=== Exercise details ===
Begin with the line containing "Open messages via" and copy every line after it to the end of the entries, exactly, leaving out the lines before it.

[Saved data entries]
------------------------------------------------------------
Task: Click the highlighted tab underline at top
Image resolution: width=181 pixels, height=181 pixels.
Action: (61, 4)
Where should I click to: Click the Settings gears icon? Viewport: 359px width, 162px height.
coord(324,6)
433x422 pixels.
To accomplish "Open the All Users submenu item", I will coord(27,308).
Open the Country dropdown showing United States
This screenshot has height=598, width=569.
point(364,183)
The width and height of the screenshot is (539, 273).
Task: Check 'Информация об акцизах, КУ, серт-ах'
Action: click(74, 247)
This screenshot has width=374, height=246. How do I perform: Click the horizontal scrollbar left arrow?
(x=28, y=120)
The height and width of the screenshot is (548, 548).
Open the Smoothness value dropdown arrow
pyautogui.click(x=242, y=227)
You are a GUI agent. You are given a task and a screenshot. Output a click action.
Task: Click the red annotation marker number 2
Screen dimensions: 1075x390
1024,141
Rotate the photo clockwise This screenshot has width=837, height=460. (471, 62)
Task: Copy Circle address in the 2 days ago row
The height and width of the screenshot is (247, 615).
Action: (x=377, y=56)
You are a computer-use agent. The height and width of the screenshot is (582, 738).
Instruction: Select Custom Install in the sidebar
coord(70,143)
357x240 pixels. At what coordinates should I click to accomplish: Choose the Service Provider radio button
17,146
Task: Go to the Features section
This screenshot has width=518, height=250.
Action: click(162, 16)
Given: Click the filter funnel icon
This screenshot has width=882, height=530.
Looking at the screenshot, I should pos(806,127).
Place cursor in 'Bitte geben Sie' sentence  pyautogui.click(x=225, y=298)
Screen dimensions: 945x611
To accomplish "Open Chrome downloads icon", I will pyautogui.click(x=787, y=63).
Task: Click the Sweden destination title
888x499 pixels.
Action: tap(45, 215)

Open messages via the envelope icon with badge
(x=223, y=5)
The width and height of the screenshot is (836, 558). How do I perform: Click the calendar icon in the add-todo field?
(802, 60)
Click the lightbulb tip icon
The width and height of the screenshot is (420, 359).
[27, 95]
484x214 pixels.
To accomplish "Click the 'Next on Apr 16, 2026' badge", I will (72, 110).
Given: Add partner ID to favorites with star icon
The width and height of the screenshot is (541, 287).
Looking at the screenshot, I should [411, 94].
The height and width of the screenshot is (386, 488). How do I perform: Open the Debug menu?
------------------------------------------------------------
=== Exercise response ===
Open messages via the envelope icon with badge
(x=223, y=5)
The width and height of the screenshot is (836, 558). How do I perform: Click the calendar icon in the add-todo field?
(802, 60)
Click the lightbulb tip icon
The width and height of the screenshot is (420, 359).
[27, 95]
484x214 pixels.
To accomplish "Click the 'Next on Apr 16, 2026' badge", I will (72, 110).
Given: Add partner ID to favorites with star icon
The width and height of the screenshot is (541, 287).
Looking at the screenshot, I should [411, 94].
The height and width of the screenshot is (386, 488). How do I perform: Open the Debug menu?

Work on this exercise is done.